DIRECTOR'S NOTE
Italians say “whenever someone dies, there is a business to be made.” When it comes to the death of labour migrants, the rules, practices and morality of such business are different. Most migrants can’t imagine death in migration. The money they make is sent back to finance the future: their children’s education, family houses and the everyday survival of people in another country. 3000 Euros required for repatriating the body back to Ukraine is an astronomical amount for most. Their families are far away. Their home, after decades of living abroad, is neither here nor there. But the idea of home, of family, even if they don’t meet for years, becomes the driver of all decisions, life choices, and self-discipline, thousands of miles away from the actual places and people. 

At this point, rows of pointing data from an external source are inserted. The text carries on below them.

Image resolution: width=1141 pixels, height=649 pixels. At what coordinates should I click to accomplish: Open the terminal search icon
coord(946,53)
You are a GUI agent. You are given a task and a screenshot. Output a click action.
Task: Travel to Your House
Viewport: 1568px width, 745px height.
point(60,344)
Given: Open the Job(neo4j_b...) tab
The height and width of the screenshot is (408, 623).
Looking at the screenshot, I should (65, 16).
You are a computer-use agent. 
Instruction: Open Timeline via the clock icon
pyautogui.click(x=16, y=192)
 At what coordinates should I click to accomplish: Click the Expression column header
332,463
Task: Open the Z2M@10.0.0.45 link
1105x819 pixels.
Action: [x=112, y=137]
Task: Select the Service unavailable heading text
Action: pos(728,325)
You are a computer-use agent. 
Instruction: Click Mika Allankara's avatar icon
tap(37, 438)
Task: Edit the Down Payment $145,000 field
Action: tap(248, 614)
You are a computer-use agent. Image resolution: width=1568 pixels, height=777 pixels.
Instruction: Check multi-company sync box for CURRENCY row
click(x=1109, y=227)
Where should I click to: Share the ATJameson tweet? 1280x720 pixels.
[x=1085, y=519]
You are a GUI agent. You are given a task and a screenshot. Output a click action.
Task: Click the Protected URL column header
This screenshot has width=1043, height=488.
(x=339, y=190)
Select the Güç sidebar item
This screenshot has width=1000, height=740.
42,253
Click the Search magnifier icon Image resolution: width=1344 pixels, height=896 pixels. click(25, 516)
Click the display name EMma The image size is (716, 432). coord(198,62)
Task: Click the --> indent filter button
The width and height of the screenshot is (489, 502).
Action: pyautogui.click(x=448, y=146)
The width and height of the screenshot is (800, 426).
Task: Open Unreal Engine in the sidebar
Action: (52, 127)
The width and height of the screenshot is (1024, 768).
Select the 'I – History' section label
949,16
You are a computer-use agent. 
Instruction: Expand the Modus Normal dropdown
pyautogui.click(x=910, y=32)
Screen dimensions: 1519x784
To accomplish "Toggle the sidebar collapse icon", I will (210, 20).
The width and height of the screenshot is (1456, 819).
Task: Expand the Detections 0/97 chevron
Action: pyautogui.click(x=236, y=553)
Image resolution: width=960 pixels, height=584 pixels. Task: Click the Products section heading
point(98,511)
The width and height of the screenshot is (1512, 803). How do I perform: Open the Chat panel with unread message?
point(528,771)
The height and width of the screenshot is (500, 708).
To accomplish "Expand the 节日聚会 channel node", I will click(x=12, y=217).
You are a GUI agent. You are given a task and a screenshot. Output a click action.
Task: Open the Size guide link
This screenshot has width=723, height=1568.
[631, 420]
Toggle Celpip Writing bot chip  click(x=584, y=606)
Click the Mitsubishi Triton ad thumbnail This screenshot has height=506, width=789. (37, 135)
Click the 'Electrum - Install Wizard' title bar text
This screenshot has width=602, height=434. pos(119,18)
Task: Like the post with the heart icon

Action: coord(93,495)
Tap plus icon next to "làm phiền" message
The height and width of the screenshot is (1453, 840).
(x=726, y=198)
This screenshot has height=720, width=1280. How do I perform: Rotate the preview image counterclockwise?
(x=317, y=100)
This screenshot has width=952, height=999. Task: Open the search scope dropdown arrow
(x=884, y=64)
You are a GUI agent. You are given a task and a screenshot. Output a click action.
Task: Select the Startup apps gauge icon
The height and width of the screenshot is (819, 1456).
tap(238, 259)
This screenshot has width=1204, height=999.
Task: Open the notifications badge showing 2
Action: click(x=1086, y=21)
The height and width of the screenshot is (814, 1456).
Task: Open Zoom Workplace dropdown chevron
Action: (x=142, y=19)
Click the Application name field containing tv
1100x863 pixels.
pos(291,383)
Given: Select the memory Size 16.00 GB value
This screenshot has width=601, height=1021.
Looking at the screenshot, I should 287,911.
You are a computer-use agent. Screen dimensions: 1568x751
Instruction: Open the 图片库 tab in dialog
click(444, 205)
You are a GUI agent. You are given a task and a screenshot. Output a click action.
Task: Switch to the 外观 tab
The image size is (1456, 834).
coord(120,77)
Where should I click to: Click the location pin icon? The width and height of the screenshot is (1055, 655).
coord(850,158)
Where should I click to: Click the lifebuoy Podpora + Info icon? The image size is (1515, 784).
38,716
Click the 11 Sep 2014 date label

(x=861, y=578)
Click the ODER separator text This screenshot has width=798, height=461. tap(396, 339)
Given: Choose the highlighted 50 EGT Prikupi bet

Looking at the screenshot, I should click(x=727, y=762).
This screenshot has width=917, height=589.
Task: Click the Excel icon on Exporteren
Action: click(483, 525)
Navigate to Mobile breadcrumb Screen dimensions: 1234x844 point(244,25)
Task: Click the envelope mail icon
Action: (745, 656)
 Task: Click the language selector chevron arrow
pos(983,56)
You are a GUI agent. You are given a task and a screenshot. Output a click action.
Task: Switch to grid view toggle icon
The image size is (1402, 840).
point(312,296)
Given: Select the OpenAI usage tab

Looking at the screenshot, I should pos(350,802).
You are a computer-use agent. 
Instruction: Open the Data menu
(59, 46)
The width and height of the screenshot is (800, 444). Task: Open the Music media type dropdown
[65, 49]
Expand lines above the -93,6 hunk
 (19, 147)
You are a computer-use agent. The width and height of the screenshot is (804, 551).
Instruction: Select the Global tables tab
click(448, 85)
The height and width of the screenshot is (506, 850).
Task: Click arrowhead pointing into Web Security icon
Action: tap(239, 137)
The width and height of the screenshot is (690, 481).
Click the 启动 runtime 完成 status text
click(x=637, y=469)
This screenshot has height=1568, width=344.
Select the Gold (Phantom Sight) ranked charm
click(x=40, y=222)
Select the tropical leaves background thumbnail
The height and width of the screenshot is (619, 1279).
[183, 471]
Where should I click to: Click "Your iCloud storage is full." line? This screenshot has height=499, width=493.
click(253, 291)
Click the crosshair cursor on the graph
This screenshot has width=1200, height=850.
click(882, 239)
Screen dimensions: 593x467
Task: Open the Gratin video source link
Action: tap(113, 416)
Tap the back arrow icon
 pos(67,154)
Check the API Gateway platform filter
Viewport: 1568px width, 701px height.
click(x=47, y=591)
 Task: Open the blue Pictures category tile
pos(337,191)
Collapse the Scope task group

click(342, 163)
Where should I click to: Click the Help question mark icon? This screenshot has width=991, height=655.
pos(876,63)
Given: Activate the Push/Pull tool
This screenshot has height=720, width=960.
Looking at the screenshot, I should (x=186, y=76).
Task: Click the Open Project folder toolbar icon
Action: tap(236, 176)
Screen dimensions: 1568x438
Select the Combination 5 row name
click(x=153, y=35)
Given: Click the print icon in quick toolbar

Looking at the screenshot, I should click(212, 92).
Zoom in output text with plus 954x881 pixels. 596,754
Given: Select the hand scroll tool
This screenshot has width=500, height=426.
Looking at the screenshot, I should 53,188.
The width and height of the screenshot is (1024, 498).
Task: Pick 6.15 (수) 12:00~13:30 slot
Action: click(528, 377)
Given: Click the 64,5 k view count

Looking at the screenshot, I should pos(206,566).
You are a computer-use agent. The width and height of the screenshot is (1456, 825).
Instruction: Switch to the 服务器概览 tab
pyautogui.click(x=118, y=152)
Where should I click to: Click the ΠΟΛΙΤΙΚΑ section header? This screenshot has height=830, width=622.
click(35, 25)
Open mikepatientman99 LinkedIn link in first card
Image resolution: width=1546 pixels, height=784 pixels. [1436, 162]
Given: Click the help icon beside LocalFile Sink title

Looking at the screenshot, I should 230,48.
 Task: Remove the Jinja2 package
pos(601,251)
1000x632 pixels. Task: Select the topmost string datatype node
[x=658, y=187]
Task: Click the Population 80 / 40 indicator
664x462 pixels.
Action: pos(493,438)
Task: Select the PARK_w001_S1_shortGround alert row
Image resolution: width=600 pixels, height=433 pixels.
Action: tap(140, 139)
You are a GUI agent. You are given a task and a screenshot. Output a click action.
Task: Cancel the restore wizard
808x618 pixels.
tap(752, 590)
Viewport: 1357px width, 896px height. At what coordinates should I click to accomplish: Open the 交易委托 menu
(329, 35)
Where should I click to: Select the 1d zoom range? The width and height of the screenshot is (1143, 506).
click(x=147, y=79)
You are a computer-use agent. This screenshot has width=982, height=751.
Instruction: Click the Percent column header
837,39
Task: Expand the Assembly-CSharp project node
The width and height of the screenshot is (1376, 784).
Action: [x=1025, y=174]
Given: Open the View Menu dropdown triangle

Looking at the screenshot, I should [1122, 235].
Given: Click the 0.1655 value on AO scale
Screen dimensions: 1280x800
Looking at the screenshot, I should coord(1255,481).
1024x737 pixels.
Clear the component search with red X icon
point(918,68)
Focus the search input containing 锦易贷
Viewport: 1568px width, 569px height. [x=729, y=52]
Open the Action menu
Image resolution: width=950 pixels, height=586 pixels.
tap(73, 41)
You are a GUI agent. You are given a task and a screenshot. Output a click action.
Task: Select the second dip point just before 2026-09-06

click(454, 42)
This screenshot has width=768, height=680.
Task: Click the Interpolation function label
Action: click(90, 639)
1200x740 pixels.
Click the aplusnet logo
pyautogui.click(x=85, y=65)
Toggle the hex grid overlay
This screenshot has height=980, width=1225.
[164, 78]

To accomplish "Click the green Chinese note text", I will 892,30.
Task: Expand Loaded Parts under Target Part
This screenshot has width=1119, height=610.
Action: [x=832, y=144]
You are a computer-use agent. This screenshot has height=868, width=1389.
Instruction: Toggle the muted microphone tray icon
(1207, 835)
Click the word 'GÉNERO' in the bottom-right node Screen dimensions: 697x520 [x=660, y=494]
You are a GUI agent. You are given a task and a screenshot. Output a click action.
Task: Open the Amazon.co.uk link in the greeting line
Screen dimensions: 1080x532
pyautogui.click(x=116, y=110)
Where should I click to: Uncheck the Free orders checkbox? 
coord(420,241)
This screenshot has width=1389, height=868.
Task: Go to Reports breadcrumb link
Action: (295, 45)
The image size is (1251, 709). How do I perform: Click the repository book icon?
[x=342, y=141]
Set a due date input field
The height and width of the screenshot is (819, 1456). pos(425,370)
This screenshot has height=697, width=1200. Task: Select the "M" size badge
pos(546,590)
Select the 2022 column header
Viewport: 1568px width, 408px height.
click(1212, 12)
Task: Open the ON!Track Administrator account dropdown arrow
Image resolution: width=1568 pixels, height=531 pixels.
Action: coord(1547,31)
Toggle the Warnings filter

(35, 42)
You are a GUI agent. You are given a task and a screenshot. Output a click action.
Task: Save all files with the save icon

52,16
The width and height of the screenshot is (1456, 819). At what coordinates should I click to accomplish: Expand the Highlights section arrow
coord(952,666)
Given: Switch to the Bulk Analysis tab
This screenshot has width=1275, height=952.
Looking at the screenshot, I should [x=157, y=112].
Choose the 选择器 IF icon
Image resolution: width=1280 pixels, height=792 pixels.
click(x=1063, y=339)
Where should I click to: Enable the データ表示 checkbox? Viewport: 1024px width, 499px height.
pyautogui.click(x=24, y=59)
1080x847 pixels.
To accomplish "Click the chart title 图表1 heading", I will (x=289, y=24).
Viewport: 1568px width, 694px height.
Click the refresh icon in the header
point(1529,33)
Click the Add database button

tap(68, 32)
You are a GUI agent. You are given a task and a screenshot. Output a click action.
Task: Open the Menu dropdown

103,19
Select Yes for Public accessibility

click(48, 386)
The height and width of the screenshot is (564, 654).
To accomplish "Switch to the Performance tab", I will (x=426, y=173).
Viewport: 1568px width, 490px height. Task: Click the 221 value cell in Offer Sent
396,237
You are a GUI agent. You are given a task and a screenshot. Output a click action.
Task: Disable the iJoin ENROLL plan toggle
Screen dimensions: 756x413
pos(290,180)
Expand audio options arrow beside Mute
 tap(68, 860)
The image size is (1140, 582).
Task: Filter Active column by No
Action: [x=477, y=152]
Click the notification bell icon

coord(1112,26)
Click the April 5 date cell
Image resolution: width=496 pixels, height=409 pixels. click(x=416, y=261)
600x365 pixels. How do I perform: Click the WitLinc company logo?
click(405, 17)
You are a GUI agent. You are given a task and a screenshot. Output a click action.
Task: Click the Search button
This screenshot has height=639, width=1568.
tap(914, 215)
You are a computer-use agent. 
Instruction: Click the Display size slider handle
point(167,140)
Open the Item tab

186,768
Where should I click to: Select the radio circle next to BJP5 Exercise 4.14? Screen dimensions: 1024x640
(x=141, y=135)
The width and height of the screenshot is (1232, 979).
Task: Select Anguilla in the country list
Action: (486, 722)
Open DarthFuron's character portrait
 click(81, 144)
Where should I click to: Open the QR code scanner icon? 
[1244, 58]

Funeralzzi is a film that uses a strong female gaze into many invisibilized topics. Through our main protagonist, who is a Ukrainian migrant woman who works in a transnational funeral business, we see multiplicity of care obligations she carries in virtual solitude. She finds solutions to problems neglected by the state policies, provides emotional support to the families in grief, and often, unresolved conflicts. She makes the economy of scarcity, characterising migration meet ends with the company's operational needs. And as many women of her background - she almost solely pushes the family relations forward. The full-scale war by Russia on Ukraine catalyses Natasha’s obligations, like it did for so many women in similar situations around the globe. In the film we see how under the rising pressure, Natasha’s humour and stoicism start peeling off, revealing her solitude. Her gradual personal awakening to disillusionment and painful choices she has to make reveal the true toll her work and life takes on her. The female gaze that she offers on her job, life in immigration and war makes the film a strong testimony of universal values.